L’implication des communautés, condition de réussite
La responsabilisation des communautés locales dans la gestion forestière est une étape importante pour que la protection des sites de biodiversité soit efficace et effective. Auparavant, 53 transferts de gestion étaient réalisés autour du Comatsa. Ils représentent plus de 4 000 personnes issues des communautés de base et couvrent 148 504 ha de forêts.
Le transfert des 11 nouveaux contrats est issu d’une étude préliminaire de la Direction Forestière (Dreef) de la région de la Sava, dans cette partie Nord de Madagascar. En effet, ces Tgrn constituent une ceinture verte qui permettra de sauvegarder environ 28 105 ha des massifs forestiers les plus reculés dans la partie nord du complexe Ambohimirahavavy-Marivorahona.
L’implication des communautés villageoises, qui restent les premiers bénéficiaires de ces terroirs naturels, est cruciale pour la protection de ces forêts dans la mesure où le service forestier ne peut assurer seul la gestion de ces ressources.
Chaque communauté contractante bénéficie d’un encadrement technique ainsi que des formations pour qu’elle puisse s’acquitter de ses responsabilités de gestionnaire : maîtrise des exigences du cahier de charges, réalisations des activités de conservation et de gestion dans les unités de zonages et mises en œuvre des plans d’aménagements.
Une convention tripartite pour une meilleure gestion forestière
Le transfert de gestion d’une forêt est un contrat entre l’Etat, représenté par la Direction Régionale de l’Environnement, de l’Ecologie et des Forêts, la commune concernée et la communauté, régie par la loi Gelose (no. 96-025) ou le Gcf (Décret n°2001-122).

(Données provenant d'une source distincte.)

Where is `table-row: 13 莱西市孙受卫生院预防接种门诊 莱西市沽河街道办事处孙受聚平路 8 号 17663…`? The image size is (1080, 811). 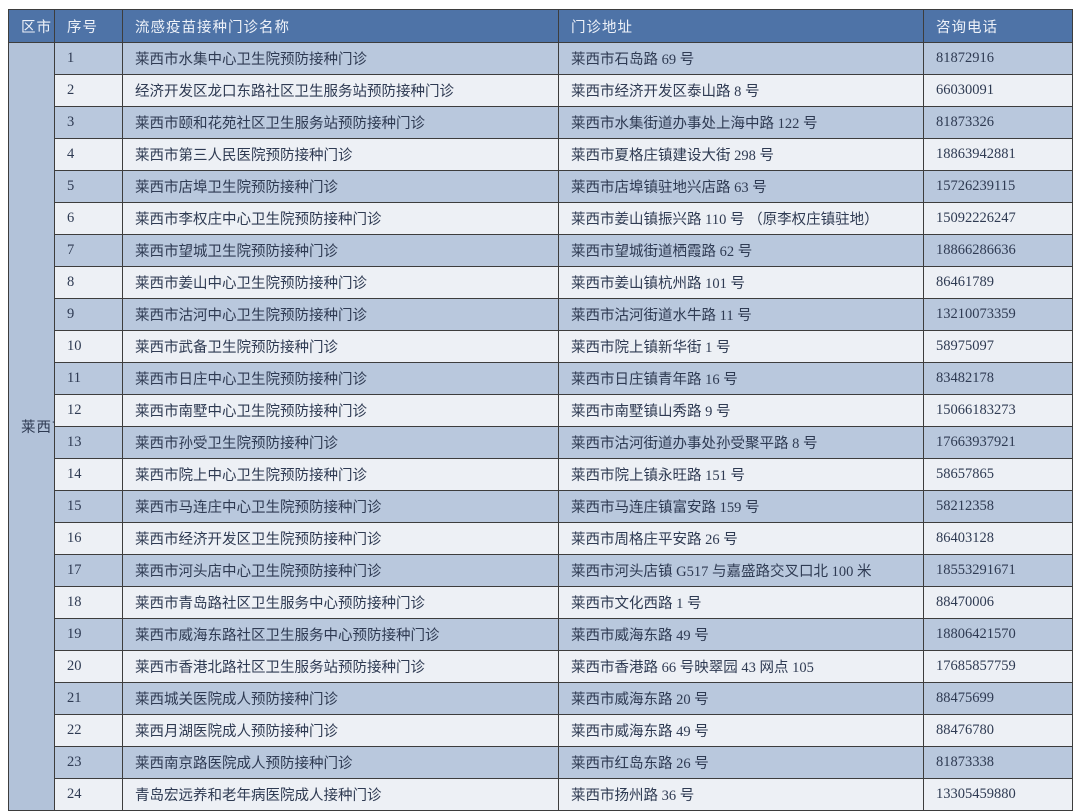
table-row: 13 莱西市孙受卫生院预防接种门诊 莱西市沽河街道办事处孙受聚平路 8 号 17663… is located at coordinates (541, 442).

Il comprend, entre autres, la gestion des droits d’usage et l’exploitation des ressources conformément au plan d’aménagement, avec une règlementation qui rend plus rationnelle l’usage des services écologiques de la forêt. En effet, les membres de l’association contractante peuvent collecter des produits forestiers secondaires à des fins d’alimentation, cosmétiques, médicinales ou culturelles, selon les limites d’un règlement défini dans le plan d’aménagement.
Le Tgrn est une approche qui facilite l’implication et la responsabilisation des villageois dans la gestion durable des ressources forestières, tout en aidant le service forestier à assurer son rôle. Outre la protection des terroirs, des activités génératrices de revenus sont mises en place pour réduire la dépendance des communautés vis-à-vis de la forêt et assurer leur autonomie quotidienne. Manantsoa Andriantahina, Leader Paysage des Hautes Terres du Nord, zone d’intervention de Wwf à Madagascar souligne : «Il est important d’accompagner les communautés, pour que leurs engagements se fassent dans les meilleures conditions. Nous organisons plusieurs formations afin de faciliter l’imprégnation. Alphabétisation fonctionnelle, tenue de comptes et trésorerie, gestion associative, formations aux nouvelles techniques culturales : autant d’appuis qui aident les communautés à se responsabiliser rapidement et efficacement et maîtriser leurs contrats de gestion».
Un contrôle du service forestier se fait régulièrement auprès des communautés. Dans trois ans, prochaine période d’évaluation de ces nouveaux Tgrn, les villageois pourront démontrer leur savoir-faire et leur implication pour la conservation et la gestion rationnelle des forêts.